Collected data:
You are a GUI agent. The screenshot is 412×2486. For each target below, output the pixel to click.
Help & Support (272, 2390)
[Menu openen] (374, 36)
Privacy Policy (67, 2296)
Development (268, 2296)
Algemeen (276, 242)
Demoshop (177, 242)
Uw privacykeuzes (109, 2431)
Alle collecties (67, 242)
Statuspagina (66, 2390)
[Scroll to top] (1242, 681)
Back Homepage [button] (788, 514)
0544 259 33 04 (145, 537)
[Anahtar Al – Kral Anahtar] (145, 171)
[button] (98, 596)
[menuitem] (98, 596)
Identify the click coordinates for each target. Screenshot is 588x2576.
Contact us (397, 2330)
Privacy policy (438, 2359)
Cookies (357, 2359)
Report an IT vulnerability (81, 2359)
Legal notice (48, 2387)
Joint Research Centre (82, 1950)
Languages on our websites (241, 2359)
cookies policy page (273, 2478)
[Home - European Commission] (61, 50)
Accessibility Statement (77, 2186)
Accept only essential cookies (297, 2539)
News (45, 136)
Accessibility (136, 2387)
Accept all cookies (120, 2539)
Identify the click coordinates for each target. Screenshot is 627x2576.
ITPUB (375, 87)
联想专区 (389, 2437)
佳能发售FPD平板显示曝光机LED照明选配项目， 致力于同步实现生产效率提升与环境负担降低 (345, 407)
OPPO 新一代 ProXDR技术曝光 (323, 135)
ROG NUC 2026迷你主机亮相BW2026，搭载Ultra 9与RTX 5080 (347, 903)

[What you have to do] Among the records, find every line holding the word "click" and copy it.

[Output for this exercise]
You are a GUI agent. The screenshot is 412×2486. For each target below, output the pixel to click.
Identify the click coordinates for each target. Screenshot is 588x2576.
Identify the click coordinates for each target. Screenshot is 627x2576.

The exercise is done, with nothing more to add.